EXERCISE OBJECTIVE: Your answer is the lines from the one that has "Select the Phone category" through the last line of the records below, retyped exactly and alone.

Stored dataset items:
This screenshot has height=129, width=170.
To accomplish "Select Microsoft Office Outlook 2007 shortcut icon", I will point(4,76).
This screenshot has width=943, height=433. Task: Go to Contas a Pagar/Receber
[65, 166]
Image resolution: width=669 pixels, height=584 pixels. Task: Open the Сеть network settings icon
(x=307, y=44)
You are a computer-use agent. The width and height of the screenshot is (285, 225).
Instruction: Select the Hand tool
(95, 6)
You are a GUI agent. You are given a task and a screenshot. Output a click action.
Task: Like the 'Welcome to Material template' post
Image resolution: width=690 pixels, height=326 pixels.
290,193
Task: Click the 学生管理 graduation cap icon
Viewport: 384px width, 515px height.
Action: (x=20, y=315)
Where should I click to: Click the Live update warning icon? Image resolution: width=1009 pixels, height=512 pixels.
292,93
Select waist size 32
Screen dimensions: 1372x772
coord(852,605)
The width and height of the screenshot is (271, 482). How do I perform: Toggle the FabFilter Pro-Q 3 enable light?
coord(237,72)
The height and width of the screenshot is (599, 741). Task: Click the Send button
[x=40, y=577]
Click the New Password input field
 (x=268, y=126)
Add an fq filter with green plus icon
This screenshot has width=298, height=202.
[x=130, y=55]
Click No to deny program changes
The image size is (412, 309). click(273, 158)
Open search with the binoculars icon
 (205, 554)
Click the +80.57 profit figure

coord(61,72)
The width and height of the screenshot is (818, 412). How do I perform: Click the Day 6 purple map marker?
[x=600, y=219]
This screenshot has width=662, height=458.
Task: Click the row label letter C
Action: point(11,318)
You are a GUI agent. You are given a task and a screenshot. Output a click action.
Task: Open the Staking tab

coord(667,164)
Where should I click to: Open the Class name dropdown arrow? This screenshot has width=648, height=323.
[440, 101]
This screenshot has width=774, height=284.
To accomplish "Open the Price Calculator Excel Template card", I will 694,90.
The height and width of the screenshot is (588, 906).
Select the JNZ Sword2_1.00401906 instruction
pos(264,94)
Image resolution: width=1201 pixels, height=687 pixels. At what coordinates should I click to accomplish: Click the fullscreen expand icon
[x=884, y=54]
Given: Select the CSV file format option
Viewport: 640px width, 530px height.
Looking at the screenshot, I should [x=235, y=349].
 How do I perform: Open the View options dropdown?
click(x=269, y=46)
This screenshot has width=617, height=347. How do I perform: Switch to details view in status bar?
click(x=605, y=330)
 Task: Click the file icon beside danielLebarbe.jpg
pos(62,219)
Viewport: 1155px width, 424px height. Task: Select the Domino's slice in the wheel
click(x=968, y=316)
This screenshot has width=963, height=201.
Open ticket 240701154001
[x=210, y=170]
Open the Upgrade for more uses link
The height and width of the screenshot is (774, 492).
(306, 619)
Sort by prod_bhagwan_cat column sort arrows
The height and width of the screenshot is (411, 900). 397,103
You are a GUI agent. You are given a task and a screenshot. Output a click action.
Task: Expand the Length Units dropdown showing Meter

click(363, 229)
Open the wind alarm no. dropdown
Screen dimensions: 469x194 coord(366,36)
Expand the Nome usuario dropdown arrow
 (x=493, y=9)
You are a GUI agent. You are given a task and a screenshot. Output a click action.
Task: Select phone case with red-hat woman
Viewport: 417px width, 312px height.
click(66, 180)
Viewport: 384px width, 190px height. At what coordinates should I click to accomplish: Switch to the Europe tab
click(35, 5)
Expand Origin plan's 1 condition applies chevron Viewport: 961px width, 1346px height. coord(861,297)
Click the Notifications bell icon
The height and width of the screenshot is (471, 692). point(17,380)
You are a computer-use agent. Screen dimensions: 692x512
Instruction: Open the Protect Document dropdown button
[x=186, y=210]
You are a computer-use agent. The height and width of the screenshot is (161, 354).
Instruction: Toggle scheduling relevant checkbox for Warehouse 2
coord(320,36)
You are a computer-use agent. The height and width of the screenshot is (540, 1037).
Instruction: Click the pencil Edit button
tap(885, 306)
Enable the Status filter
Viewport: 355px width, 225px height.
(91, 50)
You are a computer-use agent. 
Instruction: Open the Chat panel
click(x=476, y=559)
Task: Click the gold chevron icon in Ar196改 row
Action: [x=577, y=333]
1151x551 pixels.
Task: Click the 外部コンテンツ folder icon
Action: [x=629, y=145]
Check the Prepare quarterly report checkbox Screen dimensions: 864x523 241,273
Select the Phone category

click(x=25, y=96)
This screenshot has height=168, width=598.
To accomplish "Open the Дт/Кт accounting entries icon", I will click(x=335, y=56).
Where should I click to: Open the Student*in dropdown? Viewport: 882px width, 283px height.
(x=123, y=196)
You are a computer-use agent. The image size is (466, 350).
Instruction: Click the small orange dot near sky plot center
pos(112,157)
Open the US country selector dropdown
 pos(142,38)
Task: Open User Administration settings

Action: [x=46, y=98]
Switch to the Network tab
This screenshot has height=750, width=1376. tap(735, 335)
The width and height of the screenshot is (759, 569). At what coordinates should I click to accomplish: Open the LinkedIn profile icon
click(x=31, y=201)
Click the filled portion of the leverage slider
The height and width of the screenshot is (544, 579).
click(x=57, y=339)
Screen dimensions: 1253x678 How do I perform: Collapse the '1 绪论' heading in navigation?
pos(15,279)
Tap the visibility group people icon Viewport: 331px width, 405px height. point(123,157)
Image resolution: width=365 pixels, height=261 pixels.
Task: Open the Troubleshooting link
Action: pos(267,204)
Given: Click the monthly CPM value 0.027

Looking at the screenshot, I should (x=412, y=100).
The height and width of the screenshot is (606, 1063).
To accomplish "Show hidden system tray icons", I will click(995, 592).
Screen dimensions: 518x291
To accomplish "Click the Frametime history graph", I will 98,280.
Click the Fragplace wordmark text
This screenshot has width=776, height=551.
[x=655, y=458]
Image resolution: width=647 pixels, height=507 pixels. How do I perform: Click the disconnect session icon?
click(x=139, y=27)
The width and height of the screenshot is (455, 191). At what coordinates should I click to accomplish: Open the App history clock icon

THE ANSWER:
Select the Phone category

click(x=25, y=96)
This screenshot has height=168, width=598.
To accomplish "Open the Дт/Кт accounting entries icon", I will click(x=335, y=56).
Where should I click to: Open the Student*in dropdown? Viewport: 882px width, 283px height.
(x=123, y=196)
You are a computer-use agent. The image size is (466, 350).
Instruction: Click the small orange dot near sky plot center
pos(112,157)
Open the US country selector dropdown
 pos(142,38)
Task: Open User Administration settings

Action: [x=46, y=98]
Switch to the Network tab
This screenshot has height=750, width=1376. tap(735, 335)
The width and height of the screenshot is (759, 569). At what coordinates should I click to accomplish: Open the LinkedIn profile icon
click(x=31, y=201)
Click the filled portion of the leverage slider
The height and width of the screenshot is (544, 579).
click(x=57, y=339)
Screen dimensions: 1253x678 How do I perform: Collapse the '1 绪论' heading in navigation?
pos(15,279)
Tap the visibility group people icon Viewport: 331px width, 405px height. point(123,157)
Image resolution: width=365 pixels, height=261 pixels.
Task: Open the Troubleshooting link
Action: pos(267,204)
Given: Click the monthly CPM value 0.027

Looking at the screenshot, I should (x=412, y=100).
The height and width of the screenshot is (606, 1063).
To accomplish "Show hidden system tray icons", I will click(995, 592).
Screen dimensions: 518x291
To accomplish "Click the Frametime history graph", I will 98,280.
Click the Fragplace wordmark text
This screenshot has width=776, height=551.
[x=655, y=458]
Image resolution: width=647 pixels, height=507 pixels. How do I perform: Click the disconnect session icon?
click(x=139, y=27)
The width and height of the screenshot is (455, 191). At what coordinates should I click to accomplish: Open the App history clock icon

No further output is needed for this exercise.